For the second time in just over a year, the American Red Cross is warning that the U.S. faces a severe blood shortage.
The first time came during the early days of the coronavirus (COVID-19) pandemic when churches and civic groups canceled blood donation events. With the virus fading in most areas of the country, that’s no longer an obstacle.
Instead, the Red Cross says demand for blood plasma is sharply higher, in part because elective surgeries postponed during the pandemic are being rescheduled. But a bigger driver, the group says, is that the country’s hospitals are facing a spike in trauma cases from car accidents to gunshot wounds.
"Our teams are working around the clock to meet the extraordinary blood needs of hospitals and patients – distributing about 75,000 more blood products than expected over the past three months to meet demand – but we can't do it without donors. Every two seconds, someone in the U.S. needs blood," said Chris Hrouda, president of Red Cross Biomedical Services.
Compared to this time during 2019, hospitals and emergency trauma centers around the country are so busy that demand for plasma is up 10%. According to the Red Cross, 20% to 40% of trauma deaths that occur after hospital admission involve massive hemorrhaging.

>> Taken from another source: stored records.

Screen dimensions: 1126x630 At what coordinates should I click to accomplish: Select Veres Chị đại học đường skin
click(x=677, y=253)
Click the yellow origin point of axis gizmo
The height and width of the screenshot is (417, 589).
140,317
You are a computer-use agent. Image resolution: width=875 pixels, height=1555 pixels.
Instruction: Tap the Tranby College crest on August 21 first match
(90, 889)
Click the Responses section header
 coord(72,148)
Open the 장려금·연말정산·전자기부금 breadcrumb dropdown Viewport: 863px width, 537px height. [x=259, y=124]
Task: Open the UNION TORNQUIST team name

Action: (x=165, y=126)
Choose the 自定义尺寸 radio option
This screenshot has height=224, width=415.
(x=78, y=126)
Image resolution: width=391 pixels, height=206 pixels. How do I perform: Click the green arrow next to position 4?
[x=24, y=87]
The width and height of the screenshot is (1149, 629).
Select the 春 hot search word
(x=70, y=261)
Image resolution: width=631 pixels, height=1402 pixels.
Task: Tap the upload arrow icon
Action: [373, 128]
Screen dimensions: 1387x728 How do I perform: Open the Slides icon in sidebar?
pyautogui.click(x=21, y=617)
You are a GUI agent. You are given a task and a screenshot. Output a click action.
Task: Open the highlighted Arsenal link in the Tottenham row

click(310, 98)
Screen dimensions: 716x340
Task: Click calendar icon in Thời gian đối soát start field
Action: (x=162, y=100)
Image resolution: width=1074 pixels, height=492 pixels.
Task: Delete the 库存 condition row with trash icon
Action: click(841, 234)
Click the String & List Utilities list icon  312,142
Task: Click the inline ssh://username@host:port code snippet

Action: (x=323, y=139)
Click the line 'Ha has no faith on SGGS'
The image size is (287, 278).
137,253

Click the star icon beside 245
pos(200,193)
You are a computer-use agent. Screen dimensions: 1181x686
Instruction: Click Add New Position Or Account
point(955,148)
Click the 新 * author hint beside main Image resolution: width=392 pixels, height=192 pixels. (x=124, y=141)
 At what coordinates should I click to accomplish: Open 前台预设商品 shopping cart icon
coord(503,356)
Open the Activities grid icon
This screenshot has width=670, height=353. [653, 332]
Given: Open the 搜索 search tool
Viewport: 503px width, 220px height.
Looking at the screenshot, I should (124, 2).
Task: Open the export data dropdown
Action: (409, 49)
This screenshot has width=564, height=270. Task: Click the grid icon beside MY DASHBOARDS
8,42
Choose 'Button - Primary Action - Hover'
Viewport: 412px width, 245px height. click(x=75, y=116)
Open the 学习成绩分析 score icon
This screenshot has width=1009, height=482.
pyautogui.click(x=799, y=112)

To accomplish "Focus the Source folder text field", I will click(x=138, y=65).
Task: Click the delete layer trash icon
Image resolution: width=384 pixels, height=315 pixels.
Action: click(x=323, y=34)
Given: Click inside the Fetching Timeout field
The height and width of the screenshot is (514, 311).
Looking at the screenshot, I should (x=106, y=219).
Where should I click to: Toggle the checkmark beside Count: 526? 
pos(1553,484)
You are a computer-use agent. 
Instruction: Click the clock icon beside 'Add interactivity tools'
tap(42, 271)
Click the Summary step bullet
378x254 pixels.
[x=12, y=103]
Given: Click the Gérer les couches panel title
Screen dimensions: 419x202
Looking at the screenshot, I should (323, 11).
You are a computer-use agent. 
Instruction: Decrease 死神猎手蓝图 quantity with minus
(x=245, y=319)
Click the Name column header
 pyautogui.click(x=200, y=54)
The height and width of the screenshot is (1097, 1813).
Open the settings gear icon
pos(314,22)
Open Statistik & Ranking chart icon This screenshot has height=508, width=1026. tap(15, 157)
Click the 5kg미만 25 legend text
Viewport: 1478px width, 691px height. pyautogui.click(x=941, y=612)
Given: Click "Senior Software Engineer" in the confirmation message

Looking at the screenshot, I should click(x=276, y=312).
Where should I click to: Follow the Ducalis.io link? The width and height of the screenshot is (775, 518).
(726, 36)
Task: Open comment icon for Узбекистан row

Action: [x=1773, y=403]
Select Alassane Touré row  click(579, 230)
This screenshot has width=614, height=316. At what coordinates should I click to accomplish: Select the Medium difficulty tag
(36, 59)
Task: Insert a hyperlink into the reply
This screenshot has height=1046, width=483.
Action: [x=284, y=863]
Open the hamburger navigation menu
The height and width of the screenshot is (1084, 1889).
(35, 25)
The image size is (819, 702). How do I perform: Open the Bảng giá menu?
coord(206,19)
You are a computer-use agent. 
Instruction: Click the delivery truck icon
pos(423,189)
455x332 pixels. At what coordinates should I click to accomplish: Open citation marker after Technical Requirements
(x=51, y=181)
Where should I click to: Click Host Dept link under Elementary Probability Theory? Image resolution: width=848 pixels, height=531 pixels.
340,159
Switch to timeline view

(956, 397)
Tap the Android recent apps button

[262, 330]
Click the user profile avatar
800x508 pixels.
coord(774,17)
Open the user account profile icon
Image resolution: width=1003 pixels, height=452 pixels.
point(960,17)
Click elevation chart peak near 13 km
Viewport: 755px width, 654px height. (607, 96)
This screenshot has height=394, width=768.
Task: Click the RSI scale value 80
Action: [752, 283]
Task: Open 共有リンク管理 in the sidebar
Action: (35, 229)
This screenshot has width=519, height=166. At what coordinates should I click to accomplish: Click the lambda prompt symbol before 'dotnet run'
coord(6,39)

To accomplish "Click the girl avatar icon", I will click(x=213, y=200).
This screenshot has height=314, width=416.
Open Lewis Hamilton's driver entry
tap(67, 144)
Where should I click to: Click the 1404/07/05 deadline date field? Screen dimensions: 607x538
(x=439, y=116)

These types of emergencies require huge amounts of blood products. Doctors may need hundreds of blood products, depending on the severity of the trauma, to help save a life.
Another major factor is the scheduling of thousands of operations and medical procedures that should have been performed last year but weren’t because of the pandemic. In some cases, those delays caused conditions to worsen and to require increased blood transfusions.
"Some hospitals are being forced to slow the pace of elective surgeries until the blood supply stabilizes, delaying crucial patient care,” Hrouda said. “As we return to pre-pandemic activities and resume travel to visit loved ones, we want people to remember the needs of patients this summer and the power so many of us have to help save lives."
The Red Cross said all blood types are needed but type O, one of the rarest blood types, is in especially short supply. With less than half a day supply available of type O blood in recent weeks, there is an emergency need for type O donors, Red Cross officials said.
Type O positive is the most transfused blood type and can be transfused to Rh-positive patients of any blood type. Type O negative is the universal blood type and what emergency room personnel reach for when there is no time to determine the blood type of patients in the most serious situations.
The Red Cross said people who can help by donating a pint of blood can schedule an appointment by visiting RedCrossBlood.org or calling 1-800-RED CROSS (1-800-733-2767).